*EXERCISE OBJECTIVE:*
Copy out word for word the lines of the records from the one containing "Given: Select model TZe-231" through the end of the records, inclusive.

(Word and element location records)
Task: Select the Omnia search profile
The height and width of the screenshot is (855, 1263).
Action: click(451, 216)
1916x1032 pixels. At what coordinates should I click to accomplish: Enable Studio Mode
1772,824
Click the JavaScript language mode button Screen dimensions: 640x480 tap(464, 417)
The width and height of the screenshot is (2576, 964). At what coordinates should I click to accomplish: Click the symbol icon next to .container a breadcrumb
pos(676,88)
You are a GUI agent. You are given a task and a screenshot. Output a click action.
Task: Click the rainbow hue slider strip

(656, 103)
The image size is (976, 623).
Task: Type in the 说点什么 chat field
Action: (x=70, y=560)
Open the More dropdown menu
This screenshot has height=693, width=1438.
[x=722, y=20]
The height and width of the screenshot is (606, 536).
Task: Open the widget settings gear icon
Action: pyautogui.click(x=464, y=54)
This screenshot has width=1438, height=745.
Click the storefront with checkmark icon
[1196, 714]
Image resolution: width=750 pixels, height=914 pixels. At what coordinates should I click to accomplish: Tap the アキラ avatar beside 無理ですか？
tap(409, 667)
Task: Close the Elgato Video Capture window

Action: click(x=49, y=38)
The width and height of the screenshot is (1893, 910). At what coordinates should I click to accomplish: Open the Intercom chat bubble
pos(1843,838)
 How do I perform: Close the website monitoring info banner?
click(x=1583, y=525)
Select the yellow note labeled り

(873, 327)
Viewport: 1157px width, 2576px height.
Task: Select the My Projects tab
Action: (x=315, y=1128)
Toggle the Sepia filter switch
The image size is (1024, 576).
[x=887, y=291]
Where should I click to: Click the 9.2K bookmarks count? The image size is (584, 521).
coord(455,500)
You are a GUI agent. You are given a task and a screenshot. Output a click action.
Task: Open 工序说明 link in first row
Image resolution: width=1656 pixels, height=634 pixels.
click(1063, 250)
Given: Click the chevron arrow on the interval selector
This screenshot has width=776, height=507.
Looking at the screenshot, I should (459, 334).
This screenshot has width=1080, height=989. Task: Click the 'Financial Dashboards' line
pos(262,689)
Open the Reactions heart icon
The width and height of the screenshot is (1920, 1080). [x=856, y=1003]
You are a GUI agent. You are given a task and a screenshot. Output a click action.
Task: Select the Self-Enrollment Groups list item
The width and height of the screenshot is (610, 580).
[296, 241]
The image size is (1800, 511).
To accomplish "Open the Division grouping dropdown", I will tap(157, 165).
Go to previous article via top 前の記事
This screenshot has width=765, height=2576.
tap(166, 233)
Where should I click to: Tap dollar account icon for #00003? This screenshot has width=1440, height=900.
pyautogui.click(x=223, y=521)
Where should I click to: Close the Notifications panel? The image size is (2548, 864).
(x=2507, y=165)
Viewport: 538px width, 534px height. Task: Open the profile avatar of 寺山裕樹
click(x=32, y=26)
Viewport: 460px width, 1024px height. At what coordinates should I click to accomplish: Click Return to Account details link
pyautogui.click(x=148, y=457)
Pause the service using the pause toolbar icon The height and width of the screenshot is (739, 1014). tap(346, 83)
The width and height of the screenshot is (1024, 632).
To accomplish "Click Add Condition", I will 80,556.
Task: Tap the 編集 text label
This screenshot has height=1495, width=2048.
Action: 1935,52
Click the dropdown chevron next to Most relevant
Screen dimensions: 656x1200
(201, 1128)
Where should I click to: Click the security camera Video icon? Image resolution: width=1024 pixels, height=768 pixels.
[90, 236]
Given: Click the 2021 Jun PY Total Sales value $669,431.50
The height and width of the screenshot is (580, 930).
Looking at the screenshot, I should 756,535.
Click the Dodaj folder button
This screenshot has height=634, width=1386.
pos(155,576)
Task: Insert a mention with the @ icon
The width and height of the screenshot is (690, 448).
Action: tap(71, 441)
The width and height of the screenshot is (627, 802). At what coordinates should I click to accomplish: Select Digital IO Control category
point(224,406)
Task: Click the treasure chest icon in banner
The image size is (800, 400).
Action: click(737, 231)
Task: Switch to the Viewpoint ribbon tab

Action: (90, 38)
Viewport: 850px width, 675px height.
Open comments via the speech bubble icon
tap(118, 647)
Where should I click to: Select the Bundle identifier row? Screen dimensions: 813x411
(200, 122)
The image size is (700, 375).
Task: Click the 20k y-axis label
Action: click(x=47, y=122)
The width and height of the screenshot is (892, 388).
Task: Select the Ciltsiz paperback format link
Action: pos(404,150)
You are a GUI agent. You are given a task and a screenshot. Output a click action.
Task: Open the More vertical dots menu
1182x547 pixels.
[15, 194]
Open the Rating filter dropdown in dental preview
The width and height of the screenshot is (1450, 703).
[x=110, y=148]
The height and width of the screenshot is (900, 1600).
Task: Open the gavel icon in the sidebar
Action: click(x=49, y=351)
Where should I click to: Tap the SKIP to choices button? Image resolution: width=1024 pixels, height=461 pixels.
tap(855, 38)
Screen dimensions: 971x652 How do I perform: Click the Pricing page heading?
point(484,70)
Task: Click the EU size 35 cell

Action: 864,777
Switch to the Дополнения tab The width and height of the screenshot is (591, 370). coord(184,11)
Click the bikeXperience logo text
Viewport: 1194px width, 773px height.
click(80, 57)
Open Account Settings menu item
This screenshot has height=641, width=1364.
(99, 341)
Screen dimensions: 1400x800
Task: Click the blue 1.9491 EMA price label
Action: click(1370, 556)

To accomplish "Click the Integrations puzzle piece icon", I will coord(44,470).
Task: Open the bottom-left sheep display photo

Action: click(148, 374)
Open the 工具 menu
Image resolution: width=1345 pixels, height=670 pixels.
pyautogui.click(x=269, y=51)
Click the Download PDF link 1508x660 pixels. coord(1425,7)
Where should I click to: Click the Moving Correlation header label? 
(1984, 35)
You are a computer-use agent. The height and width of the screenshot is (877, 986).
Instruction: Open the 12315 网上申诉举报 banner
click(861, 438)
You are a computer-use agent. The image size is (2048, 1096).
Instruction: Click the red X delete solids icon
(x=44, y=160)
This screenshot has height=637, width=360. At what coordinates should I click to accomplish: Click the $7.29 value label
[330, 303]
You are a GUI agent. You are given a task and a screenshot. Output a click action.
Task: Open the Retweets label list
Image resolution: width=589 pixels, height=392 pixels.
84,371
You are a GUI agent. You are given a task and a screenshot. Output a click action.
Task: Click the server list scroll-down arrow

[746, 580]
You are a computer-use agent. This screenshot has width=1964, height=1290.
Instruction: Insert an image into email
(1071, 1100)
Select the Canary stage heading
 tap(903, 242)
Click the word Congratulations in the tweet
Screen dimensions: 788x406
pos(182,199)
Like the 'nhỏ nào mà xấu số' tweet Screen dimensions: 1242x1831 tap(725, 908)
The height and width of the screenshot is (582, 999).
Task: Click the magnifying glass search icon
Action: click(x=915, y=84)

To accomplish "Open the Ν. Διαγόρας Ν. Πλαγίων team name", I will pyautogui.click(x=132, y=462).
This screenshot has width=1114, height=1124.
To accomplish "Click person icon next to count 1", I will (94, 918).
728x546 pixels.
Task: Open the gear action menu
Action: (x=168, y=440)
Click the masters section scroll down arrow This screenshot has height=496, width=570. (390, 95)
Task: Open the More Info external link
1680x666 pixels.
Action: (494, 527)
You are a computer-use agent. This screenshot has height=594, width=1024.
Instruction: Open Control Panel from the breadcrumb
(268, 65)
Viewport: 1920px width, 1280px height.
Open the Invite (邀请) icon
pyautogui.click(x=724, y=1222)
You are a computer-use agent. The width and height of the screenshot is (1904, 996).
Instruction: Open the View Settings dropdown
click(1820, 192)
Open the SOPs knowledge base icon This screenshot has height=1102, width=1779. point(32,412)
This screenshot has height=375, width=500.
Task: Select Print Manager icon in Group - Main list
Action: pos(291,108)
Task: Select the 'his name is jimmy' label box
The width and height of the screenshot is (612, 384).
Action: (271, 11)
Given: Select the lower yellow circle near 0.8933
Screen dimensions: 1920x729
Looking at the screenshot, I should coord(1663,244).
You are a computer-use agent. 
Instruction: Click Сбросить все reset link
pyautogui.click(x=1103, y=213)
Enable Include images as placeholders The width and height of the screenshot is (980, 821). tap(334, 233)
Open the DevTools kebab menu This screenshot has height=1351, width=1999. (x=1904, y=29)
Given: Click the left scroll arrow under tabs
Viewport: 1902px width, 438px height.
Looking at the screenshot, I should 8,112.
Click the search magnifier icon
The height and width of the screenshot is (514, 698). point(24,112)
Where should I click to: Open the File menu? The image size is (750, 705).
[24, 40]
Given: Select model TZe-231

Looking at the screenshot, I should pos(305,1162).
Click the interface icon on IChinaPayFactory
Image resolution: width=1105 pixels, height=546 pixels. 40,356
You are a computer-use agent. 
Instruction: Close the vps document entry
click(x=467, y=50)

*CORRECT RESULT:*
Given: Select model TZe-231

Looking at the screenshot, I should pos(305,1162).
Click the interface icon on IChinaPayFactory
Image resolution: width=1105 pixels, height=546 pixels. 40,356
You are a computer-use agent. 
Instruction: Close the vps document entry
click(x=467, y=50)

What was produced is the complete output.